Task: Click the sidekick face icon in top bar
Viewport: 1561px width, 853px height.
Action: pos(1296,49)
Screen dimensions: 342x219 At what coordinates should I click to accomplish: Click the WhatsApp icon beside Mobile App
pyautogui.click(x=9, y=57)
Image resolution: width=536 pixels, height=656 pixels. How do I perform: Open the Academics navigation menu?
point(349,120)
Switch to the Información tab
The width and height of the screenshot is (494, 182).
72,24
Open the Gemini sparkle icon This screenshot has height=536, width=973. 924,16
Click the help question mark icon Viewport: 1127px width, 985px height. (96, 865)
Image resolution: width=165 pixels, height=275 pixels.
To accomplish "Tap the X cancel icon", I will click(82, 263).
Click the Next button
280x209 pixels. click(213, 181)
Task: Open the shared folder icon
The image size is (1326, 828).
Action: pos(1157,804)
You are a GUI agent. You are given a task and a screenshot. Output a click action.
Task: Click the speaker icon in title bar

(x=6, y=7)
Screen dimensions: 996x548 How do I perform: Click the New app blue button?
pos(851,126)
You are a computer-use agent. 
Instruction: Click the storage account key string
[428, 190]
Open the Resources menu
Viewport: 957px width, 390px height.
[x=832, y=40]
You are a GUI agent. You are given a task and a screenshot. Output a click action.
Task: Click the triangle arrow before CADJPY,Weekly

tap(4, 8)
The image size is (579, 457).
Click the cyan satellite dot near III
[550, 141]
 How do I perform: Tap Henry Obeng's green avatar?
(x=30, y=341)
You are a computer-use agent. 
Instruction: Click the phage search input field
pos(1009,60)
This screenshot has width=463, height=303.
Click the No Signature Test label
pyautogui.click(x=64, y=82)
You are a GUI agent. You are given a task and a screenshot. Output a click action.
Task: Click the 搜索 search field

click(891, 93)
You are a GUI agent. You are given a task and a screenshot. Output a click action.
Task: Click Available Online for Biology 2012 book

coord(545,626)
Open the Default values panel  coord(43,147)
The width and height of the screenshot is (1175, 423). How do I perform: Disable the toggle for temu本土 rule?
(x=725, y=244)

_ _ _ _ _

● **Task statement**: Reproduce the items above verbatim, beginning at the line containing "Open the Gemini" and ending after the line containing "pyautogui.click(x=64, y=82)".

● **Expected answer**:
Open the Gemini sparkle icon This screenshot has height=536, width=973. 924,16
Click the help question mark icon Viewport: 1127px width, 985px height. (96, 865)
Image resolution: width=165 pixels, height=275 pixels.
To accomplish "Tap the X cancel icon", I will click(82, 263).
Click the Next button
280x209 pixels. click(213, 181)
Task: Open the shared folder icon
The image size is (1326, 828).
Action: pos(1157,804)
You are a GUI agent. You are given a task and a screenshot. Output a click action.
Task: Click the speaker icon in title bar

(x=6, y=7)
Screen dimensions: 996x548 How do I perform: Click the New app blue button?
pos(851,126)
You are a computer-use agent. 
Instruction: Click the storage account key string
[428, 190]
Open the Resources menu
Viewport: 957px width, 390px height.
[x=832, y=40]
You are a GUI agent. You are given a task and a screenshot. Output a click action.
Task: Click the triangle arrow before CADJPY,Weekly

tap(4, 8)
The image size is (579, 457).
Click the cyan satellite dot near III
[550, 141]
 How do I perform: Tap Henry Obeng's green avatar?
(x=30, y=341)
You are a computer-use agent. 
Instruction: Click the phage search input field
pos(1009,60)
This screenshot has width=463, height=303.
Click the No Signature Test label
pyautogui.click(x=64, y=82)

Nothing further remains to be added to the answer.